Natural history and long-term evolution in families with autosomal dominant cortical tremor, myoclonus, and epilepsy

Abstract

To investigate for the first time the natural history and long-term evolution of "familial cortical tremor, myoclonus, and epilepsy." We evaluated the clinical, electrophysiologic, and treatment data of 14 patients from three families linked to 2p11.1-q12.2. A simplified scale was used to score myoclonus severity. Electroencephalography (EEG) studies were reviewed for the evaluation of background activity, paroxysmal abnormalities, and photoparoxysmal response. Data were organized for age groups. Correlation and logistic regression analysis were performed.

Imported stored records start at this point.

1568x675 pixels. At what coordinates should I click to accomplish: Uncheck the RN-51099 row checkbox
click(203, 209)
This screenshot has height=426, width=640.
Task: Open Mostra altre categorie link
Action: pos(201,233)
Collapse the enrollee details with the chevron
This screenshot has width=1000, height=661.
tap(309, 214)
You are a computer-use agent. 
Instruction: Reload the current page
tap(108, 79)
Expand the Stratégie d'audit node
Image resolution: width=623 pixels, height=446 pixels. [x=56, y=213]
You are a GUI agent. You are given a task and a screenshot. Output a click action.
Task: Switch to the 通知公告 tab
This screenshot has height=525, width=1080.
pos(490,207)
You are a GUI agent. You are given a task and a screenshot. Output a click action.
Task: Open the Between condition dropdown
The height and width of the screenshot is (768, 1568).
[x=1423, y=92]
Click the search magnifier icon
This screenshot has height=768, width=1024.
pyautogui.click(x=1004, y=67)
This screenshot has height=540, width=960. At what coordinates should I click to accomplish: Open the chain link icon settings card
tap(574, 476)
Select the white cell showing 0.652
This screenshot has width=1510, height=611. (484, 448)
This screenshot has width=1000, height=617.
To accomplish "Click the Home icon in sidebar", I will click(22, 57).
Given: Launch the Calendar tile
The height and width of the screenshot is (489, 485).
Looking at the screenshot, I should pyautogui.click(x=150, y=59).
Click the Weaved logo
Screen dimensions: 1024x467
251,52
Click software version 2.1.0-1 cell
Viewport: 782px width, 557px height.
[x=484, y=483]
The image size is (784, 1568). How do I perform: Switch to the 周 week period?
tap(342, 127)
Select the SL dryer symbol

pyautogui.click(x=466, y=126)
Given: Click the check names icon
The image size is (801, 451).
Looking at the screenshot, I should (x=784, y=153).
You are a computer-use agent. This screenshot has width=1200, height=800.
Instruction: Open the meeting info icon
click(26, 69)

Patients' mean age was 47.8 ± 22.0 years (range 20-86 years). Mean age at disease onset was 20.2 ± 7.8 years (range 11-40 years); mean follow-up duration was 14.0 ± 5.8 years (range 7-28 years). Evaluation at different age groups revealed a gradual, progressive worsening of the myoclonus in 10 patients (71.4%). Two subjects aged >80 years showed myoclonus interfering with autonomous walking. Myoclonus severity was correlated with disease duration (p<0.001) and patients' age (p=0.001). Six patients (42.8%) experienced seizures, usually between the second and sixth decades of life. Evaluation of EEG long-term evolution revealed progressive slowing of background activity in parallel with the gradual worsening of myoclonus. In contrast, paroxysmal activity and photosensitivity were particularly evident during the intermediate phases of the disease. In addition, psychiatric and neuropsychological dysfunction occurred in more than one third of the patients. We provide data for a slight age-dependent progression and the presence of neuropsychiatric and neuropsychological dysfunction in this unique syndrome, for which the definition of familial or autosomal dominant cortical tremor, myoclonus, and epilepsy (FCTME/ADCME) seems to be, therefore, more appropriate.